Animated causes -- WITH VIDEOS
"Big Fun with Global Warming"
Greene sees the impact of the video - designed to encourage people to stop wasting energy - as a sign that individual opinions matter. Despite the damping effect of mass media and big business, solitary human beings can influence many, he said. He encouraged others to use YouTube and other video venues to add their voices to the online fray. Greene employed his voice and imagination with some global warming facts he wanted to tell people about without hitting them over their heads.
Keep in mind, the plot of his video threatens to hit his main character, Stinky, over the head with grand pianos to illustrate how much carbon pollution is produced by the average individual - five tons per year - he wanted to do it with a positive sense of humor. Five tons is the equivalent of 10 Steinway Grand pianos. This piece, later licensed for use by the Sierra Club, was part of a 3650.org cartoon collaborative effort that had already been established. Later, 3650.org changed its name to Climate Cartoons and embraced the slogan "Saving the planet one cartoon at a time."
With the ease of a geek who is comfortable in his own skin, Greene downplayed concerns about the expenses of the machinery required to produce good videos. While Greene uses a pricey program called Final Cut, he said the easier-to-use I-movie editing software is cheaper and can transform even videos recorded on inexpensive video cameras into fairly slick mini-films. In addition to Final Cut, he used Flash and Photoshop programs for his animation work.
Greene observes Climate Cartoons policy against political wrangling, in his work for them. While his biggest Stinky cartoons inveigle against huge sports utility vehicles and the oppressive gas pumps that rule many American's lives, it doesn't get into any of the predictable cuts against the Bush Administration' policies on energy efficiencies. "You have to convince individual human beings to change their behavior," Greene said. "George Bush is only one man." Not that Greene is against an occasional pointed partisan pokes at people who he sees as offensive. See exhibit II, below, a video featuring Greene's own wife, Sharron Bower, as she tweaks popular Republican target Katherine Harris.

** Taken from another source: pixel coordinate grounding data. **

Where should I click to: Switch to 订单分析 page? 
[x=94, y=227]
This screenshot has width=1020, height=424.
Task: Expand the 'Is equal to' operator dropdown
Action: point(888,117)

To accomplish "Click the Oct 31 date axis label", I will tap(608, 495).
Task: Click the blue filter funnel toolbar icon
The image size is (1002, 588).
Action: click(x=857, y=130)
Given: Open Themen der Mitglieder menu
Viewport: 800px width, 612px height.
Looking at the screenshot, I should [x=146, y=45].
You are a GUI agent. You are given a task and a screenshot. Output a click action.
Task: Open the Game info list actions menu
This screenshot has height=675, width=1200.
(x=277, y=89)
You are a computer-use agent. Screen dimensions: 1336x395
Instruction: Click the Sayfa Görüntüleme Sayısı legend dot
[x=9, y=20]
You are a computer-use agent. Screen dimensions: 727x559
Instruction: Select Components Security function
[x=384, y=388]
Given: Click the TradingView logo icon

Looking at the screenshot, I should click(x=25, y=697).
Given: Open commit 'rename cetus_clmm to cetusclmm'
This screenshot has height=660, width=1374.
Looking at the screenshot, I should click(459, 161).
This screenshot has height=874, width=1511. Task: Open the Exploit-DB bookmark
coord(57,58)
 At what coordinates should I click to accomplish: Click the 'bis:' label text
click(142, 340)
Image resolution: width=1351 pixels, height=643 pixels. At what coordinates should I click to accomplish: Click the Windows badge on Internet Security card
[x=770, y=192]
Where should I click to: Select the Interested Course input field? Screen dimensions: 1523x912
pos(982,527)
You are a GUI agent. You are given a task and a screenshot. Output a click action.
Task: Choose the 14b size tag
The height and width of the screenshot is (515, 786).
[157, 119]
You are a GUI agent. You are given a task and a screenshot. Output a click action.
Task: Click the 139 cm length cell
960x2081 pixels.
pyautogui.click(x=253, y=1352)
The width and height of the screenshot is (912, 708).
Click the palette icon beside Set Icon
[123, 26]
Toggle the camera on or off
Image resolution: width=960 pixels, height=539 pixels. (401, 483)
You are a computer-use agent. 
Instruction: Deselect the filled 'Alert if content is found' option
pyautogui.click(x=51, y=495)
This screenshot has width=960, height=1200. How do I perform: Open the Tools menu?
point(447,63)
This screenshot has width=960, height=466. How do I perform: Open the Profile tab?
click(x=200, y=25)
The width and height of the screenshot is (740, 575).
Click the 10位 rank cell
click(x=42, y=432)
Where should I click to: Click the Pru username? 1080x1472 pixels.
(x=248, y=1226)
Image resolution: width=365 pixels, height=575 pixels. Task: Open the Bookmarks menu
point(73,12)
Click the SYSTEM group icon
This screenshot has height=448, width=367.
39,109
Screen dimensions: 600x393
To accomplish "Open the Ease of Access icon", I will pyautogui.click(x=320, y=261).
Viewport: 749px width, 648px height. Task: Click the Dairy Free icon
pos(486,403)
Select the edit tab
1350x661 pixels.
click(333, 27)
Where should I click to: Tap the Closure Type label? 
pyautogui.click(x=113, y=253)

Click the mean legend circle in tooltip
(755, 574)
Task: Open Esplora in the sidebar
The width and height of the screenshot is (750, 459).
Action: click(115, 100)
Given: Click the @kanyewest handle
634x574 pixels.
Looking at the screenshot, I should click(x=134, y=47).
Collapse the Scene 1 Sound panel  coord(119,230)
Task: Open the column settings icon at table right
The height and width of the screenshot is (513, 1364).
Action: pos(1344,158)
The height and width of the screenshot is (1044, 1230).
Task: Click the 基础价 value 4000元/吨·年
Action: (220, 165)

During the 2006 election, Greene employed his wife Bower and a group of their friends and professional acquaintances to produce a spoof on what Katherine Harris might be like, behind the scenes of her own play to get elected to represent Florida in the United States Senate. The result, which only pulls its punches on the lack of garishness of Bower-come-Harris' lipstick, garnered 75,000 viewings in the weeks before Harris last ill-fated election. Although much of the material was tongue-in-cheek and informed by his own behind-the scenes experience in Texas politics, Greene said it struck true with some who were close to the Harris campaign.
Greene said after the election he received emails from ex-Harris staffers who asked him: "Who is your inside contact?" Sharron Bower laughed when asked about the impact of the video on her own life. An actor who is more often recognized for playing prostitutes on Law and Order than for playing Harris, Bower said reconstituting the former Secretary of State for Florida wasn't a challenge. She did wish she had employed more bust enhancement prior to filming, and had applied more substantial lipstick, she said. "I couldn't get enough on there."
Bower said she enjoyed going to the New York City Emmy awards ceremony with her husband, especially when they got a chance to meet other award winners. The most impressive, were organizers from Witness.org who have distributed video cameras to war torn areas of the world to document human rights abuses. Founded by Peter Gabriel, Witness.org distributes video cameras to activists in 70 countries who visually document social, political and environmental problems and broadcast those stories via the Internet. Greene said it was humbling to be around such activists at the ceremony.
The power of video to raise awareness - for good and ill - should come as no surprise to anyone who followed the aftermath of the Rodney King beating, he said. And what about the demise of former Virginia Senator George Allen, who had used the word "Macaca" in anger "while a camera was pointed at him," Greene said. Although the plaudits that came during the Emmy proceedings of Nov. 9, the aftermath is nothing compared to that of the more-widely viewed prime-time Emmys. Certainly, Greene did not come away from the event with much in the way of "swag," what the Glitterati call the ostentatious gifts they often receive after awards ceremonies. "There was no swag," Greene said. "I got a plaque and a statue, and that was it."
And even though there is no current count on how many times the Stinky videos have been viewed, activists are looking for more ways to get more "eyeballs" on Greene's environmental themes. According to Pam Kerwin, the executive director of Climate Cartoons, Greene's videos may get additional play if her organization succeeds in getting the videos picked up by movie theaters, as pre-movie spots, and by airlines as in-flight movie selections. Kerwin acknowledged the anti-pollution message could be a challenge for the air carriers, considering the amount of fuel they go through annually. "We have to be careful," she said. "...It's a tough subject for airlines."